═════ SELECTED EXTRACT ═════
Dick Vitale delivered an emotional speech after being honored by the Jimmy V Foundation he has dedicated so much of his life to helping.
The long-time ESPN college basketball voice spent eight months in his own fight with cancer. He was diagnosed with lymphoma last October, months after being diagnosed with melanoma. Vitale later dealt with dysplasia and ulcerated lesions on his vocal cords that required him not to talk for weeks post-surgery.
The 83-year-old is now cancer free and was the recipient of the Jimmy V Award for Perseverance at the 2022 ESPY Awards at the Dolby Theater in Los Angeles on Wednesday night. Vitale stressed the importance of donating to fund cancer research through organizations such as the Jimmy V Foundation — named in honor of former North Carolina State coach Jim Valvano, who died of cancer in 1993.
“We are not going to stop, stop chasing the dream of raising dollars,” he said. “Jimmy’s dream was to beat cancer. But we must do it because it doesn’t discriminate. It comes after all.”
Vitale, who was a close friend of Valvano, recalled some of his time in the hospital and how much messages from his colleagues on and off the air at ESPN meant to him along with so many of the current and former college basketball coaches. He noted the Texas headman Rick Barnes would send him a personalized prayer every day. Vitale said “that love and that caring has me standing here today” and pleaded for people to do the same for others.
“If you know someone battling cancer, extend that message, extend that prayer,” Vitale said. “So many times I laid in the hospital and it was those messages that picked me up in the darkest moment. It gave me such a lift to say, you know what I got to beat this. I hear Jimmy’s words in my head, ‘Don’t give up, don’t give up.’ ”
Vitale said when Valvano gave his famous speech at the first ESPYs in 1993 he was so sick that he was worried his friend wasn’t going to be able to make it to the podium. When he told Valvano he was going to bring a mic to his seat, the coach would have none of it, telling Vitale: “‘Just get me on the f-ing stage, get me on that stage.’ ”
═════ STUDY MATERIAL ═════
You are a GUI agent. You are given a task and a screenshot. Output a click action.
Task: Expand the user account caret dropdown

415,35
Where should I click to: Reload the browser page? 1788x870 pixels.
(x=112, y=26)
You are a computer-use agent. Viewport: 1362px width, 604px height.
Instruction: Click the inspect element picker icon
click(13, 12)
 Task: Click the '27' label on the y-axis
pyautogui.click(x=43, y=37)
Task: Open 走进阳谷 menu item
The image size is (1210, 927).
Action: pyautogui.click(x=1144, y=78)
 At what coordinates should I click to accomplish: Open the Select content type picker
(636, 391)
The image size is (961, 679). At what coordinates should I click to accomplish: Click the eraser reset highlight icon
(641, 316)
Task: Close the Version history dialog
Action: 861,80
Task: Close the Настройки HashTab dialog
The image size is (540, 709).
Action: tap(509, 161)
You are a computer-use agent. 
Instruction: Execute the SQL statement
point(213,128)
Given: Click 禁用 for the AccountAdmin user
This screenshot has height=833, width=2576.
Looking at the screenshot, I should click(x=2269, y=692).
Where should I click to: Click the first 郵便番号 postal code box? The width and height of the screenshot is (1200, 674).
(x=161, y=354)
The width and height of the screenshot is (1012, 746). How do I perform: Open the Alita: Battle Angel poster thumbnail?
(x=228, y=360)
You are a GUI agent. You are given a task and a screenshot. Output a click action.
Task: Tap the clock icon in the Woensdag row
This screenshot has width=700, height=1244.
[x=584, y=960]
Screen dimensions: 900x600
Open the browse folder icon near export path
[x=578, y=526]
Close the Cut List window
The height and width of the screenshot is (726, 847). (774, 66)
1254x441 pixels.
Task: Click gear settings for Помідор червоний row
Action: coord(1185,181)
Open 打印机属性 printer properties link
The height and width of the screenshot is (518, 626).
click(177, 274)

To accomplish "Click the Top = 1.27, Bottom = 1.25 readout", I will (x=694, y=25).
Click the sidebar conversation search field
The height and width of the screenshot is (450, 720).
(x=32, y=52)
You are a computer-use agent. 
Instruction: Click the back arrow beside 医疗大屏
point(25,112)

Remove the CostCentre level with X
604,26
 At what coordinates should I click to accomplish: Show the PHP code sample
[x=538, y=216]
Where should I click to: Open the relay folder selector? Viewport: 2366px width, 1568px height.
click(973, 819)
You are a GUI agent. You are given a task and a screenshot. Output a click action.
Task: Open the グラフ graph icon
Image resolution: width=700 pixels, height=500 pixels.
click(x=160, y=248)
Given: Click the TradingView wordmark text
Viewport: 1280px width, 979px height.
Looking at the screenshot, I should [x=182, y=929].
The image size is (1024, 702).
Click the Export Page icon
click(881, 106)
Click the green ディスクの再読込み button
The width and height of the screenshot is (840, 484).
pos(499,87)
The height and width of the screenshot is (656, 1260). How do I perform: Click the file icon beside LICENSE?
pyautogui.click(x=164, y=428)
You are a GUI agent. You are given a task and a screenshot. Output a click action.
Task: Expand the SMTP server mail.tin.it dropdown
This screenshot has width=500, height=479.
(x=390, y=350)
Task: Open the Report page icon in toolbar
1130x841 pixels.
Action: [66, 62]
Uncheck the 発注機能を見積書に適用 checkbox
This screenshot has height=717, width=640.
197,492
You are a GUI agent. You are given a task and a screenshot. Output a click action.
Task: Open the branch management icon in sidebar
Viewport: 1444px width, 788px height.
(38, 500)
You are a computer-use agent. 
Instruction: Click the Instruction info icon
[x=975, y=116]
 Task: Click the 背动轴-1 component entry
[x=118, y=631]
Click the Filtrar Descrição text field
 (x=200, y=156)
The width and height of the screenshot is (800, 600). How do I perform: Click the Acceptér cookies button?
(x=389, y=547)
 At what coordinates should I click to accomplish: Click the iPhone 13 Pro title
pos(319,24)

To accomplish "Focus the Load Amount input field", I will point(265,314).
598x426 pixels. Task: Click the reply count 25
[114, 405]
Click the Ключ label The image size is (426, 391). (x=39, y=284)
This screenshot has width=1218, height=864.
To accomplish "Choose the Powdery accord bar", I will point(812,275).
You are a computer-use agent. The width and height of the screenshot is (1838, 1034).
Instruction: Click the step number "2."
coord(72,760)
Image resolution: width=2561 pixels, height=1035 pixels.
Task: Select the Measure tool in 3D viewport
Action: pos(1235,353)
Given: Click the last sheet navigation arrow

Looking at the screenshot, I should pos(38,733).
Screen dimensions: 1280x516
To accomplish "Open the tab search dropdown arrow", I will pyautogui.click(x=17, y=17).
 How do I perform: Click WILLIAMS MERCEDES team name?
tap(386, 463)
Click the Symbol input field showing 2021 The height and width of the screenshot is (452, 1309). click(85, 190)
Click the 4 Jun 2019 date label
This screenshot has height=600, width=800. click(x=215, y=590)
═════
## ACTIVITY A
In the article on Dick Vitale, what award did Vitale receive at the 2022 ESPY Awards?
## ACTIVITY B
From the article on Dick Vitale, quote the passage starting with "The long-time ESPN" and going on through "cancer in 1993.".
## ACTIVITY C
Condense the paragraph of the article on Dick Vitale that begins "The long-time ESPN college basketball voice" into a single shorter sentence that keeps its main facts.

## WORKED SOLUTION A
The Jimmy V Award for Perseverance.

## WORKED SOLUTION B
The long-time ESPN college basketball voice spent eight months in his own fight with cancer. He was diagnosed with lymphoma last October, months after being diagnosed with melanoma. Vitale later dealt with dysplasia and ulcerated lesions on his vocal cords that required him not to talk for weeks post-surgery.
The 83-year-old is now cancer free and was the recipient of the Jimmy V Award for Perseverance at the 2022 ESPY Awards at the Dolby Theater in Los Angeles on Wednesday night. Vitale stressed the importance of donating to fund cancer research through organizations such as the Jimmy V Foundation — named in honor of former North Carolina State coach Jim Valvano, who died of cancer in 1993.

## WORKED SOLUTION C
The long-time ESPN college basketball voice spent eight months fighting cancer, with a melanoma diagnosis followed months later by a lymphoma diagnosis last October, and then dysplasia and ulcerated lesions on his vocal cords that required surgery and kept him from talking for weeks.